The esteemed PBS program Frontline borrowed our name this week for a broadcast about the for-profit sector of higher education.
Like recent investigative pieces in the New York Times and Bloomberg BusinessWeek, the Frontline program questioned whether operating a college for profit is a good idea. I think I’m safe in saying that all three concluded it was not.
I have published both positive and negative appraisals of the for-profit sector on this blog, always with the important disclaimer that the Washington Post Company owns Kaplan University, a player in the for-profit industry.
(Incidentally, I shook hands with an actual employee of Kaplan University at a speaking engagement last week, so I can no longer say that I have never met one.)
In a nutshell:
For-profit colleges are a fast-growing and profitable sector, offering serious competition to both four-year and (especially) two-year public and private, not-for-profit colleges. They set up shop near freeway exits, offer classes at all hours and market themselves as a convenient, efficient route to a certificate or degree for a student who doesn’t have a lot of free time. They are an overflow to over-taxed community colleges, which offer many of the same classes at much lower cost but also lower availability.

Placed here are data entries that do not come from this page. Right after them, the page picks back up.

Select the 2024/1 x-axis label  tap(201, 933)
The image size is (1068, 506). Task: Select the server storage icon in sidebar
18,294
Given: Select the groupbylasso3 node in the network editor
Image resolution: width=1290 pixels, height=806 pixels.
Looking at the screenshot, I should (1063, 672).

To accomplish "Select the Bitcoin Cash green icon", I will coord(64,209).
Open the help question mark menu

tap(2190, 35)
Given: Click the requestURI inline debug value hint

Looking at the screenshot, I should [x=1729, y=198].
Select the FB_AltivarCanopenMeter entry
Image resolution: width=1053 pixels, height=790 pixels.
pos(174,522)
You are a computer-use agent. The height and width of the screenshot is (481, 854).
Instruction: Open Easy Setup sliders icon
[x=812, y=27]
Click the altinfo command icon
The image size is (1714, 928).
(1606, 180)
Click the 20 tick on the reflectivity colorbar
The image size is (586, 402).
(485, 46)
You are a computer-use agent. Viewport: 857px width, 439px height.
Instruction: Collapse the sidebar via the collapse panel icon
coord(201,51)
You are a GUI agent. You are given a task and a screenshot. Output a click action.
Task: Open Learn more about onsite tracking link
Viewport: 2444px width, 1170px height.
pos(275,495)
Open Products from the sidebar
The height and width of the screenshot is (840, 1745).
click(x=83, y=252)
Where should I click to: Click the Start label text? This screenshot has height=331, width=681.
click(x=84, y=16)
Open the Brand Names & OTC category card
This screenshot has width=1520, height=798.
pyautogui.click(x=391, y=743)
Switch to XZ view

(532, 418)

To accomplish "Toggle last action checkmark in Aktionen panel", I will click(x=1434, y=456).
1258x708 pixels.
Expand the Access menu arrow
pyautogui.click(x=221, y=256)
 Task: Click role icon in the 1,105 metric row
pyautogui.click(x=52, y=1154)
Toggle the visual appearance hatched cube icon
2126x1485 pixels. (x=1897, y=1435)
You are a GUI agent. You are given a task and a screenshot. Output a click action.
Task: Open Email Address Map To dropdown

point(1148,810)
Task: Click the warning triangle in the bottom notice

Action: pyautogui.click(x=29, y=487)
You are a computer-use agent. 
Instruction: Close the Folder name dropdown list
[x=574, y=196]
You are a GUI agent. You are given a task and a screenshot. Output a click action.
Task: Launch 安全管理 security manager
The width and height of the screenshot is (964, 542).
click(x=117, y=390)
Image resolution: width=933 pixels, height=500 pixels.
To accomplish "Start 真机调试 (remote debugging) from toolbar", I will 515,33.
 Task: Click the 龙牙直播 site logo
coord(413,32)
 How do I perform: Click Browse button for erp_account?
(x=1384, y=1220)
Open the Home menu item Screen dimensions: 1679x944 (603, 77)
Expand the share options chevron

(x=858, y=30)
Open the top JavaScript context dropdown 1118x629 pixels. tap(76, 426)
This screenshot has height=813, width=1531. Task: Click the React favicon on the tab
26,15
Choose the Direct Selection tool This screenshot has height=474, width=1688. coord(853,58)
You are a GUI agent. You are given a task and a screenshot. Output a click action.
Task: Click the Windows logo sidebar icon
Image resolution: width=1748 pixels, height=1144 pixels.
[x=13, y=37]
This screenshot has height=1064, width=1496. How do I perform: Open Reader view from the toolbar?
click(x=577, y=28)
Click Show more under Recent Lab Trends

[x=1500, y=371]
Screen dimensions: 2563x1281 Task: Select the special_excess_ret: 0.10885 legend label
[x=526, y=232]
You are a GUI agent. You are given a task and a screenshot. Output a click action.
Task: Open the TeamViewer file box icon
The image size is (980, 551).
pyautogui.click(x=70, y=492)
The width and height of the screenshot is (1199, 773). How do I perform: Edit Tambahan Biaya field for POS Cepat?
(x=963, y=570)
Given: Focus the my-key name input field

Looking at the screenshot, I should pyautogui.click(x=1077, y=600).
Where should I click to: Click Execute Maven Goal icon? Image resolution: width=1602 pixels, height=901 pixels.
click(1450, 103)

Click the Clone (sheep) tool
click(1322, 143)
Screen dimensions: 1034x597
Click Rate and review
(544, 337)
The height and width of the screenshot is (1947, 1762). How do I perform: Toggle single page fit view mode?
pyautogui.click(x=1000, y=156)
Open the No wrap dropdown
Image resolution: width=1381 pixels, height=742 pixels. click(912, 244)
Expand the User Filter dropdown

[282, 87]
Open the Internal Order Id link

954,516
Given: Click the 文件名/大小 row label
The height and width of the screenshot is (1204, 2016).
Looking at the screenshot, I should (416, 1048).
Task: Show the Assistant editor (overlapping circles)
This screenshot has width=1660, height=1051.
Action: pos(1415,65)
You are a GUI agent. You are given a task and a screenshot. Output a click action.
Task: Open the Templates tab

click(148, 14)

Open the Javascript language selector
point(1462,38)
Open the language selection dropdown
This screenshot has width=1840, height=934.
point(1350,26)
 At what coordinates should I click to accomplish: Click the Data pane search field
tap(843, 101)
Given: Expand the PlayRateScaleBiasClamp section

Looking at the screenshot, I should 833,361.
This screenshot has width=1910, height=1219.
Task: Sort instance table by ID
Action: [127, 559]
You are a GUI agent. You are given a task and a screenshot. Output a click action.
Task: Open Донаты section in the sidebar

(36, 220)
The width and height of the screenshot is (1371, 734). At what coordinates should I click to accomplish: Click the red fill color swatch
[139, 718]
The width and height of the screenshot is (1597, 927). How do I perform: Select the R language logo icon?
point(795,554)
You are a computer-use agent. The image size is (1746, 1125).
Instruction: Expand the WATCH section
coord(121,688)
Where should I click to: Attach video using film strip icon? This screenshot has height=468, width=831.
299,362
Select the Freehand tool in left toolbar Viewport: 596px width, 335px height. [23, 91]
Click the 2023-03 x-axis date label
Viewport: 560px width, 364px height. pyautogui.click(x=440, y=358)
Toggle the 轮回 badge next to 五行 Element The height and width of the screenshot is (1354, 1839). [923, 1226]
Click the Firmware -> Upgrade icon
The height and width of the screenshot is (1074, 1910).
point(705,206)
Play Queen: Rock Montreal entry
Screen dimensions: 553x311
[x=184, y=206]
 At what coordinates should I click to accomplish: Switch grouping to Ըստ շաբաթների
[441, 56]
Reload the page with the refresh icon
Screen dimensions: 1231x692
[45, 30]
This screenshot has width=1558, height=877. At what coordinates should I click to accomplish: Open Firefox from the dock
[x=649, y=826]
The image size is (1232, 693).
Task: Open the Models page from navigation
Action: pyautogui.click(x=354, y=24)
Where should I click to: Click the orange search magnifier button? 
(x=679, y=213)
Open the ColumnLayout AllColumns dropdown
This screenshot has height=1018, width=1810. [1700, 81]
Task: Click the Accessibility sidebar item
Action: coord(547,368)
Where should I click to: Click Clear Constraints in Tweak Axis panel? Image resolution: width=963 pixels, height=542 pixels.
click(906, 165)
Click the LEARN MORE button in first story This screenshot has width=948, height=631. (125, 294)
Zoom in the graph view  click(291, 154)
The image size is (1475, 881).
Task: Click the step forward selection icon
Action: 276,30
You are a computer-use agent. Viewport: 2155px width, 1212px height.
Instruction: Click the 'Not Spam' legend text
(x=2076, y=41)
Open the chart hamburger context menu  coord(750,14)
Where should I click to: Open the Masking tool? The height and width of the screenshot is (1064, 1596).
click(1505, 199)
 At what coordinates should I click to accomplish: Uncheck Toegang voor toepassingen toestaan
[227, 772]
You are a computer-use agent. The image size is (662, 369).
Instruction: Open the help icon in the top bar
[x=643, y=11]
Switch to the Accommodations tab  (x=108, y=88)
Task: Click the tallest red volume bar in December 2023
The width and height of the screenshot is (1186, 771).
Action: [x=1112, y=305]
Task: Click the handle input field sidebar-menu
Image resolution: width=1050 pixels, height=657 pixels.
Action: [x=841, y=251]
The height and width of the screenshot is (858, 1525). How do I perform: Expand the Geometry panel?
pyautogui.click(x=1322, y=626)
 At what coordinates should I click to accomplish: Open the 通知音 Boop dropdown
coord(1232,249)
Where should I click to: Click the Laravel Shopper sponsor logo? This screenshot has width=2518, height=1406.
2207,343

For-profits charge more than state universities but less than private universities, at least in terms of sticker price. For-profit students tend to carry more debt after completion than their counterparts in other sectors. That’s partly because for-profit students are more likely self-supporting and, well, poor.
Perhaps the most unflattering material in the Frontline piece came from former for-profit employees who spoke of high-pressure sales techniques, call-center tactics more commonly associated with peddlers of time-share vacations and magazine subscriptions.
There was also the familiar procession of dissatisfied students, many of whom claimed they finished their studies with a degree that was not worth the money they had paid, because they had not been given sufficient training.
I spoke to Harris Miller, president of the Career Colleges Association. He lobbies for the for-profits, just as several of his counterparts on the non-profit side lobby for Harvard and U-Md.
Why all the bad press?
"For whatever reason, we haven’t been able to communicate effectively," he said.
The criticism, he said, comes from "people who think that for-profit and higher education don’t belong in the same sentence."
Miller calls it "attack by anecdote." He says he tries to remind reporters "that for profit is a tax status, not a financial status. Harvard has to run a profit every year. Otherwise, they’d shut down." He reminds his critics in not-for-profit education that "I don’t think it’s in our collective best interest to be shouting at each other."
But he faults his own sector for a certain lack of transparency, particularly in the past.
"I think there’s been a historic tendency to kind of hide from the news media and from the research sector," he said. "We can’t hide. We’re too big. We’re 10 percent of higher education."
He said the industry has to "be honest about the fact that there are some rogue employees in our schools," although not necessarily entire rogue schools. "The dark days were in the late 80s and early 90s. They had some bad actors. And Congress reacted. They probably over-reacted." More than 1,000 for-profit colleges closed, he said, in a wave of regulation and reform.
Lost in the blitz of negative coverage, he said, is the important role that the for-profit sector can play in raising the numbers of low-income and minority students who finish college. The sector serves a group of students more at-risk, by the government’s definition, than any other.
Three-quarters of students are working adults.
"And, yes, if they’re going to go to school, a Pell grant, if it exists, is not enough, and they’re going to have to borrow some money," he said.
For-profits, he said, are "serving a group of students who have been abandoned by the higher education system."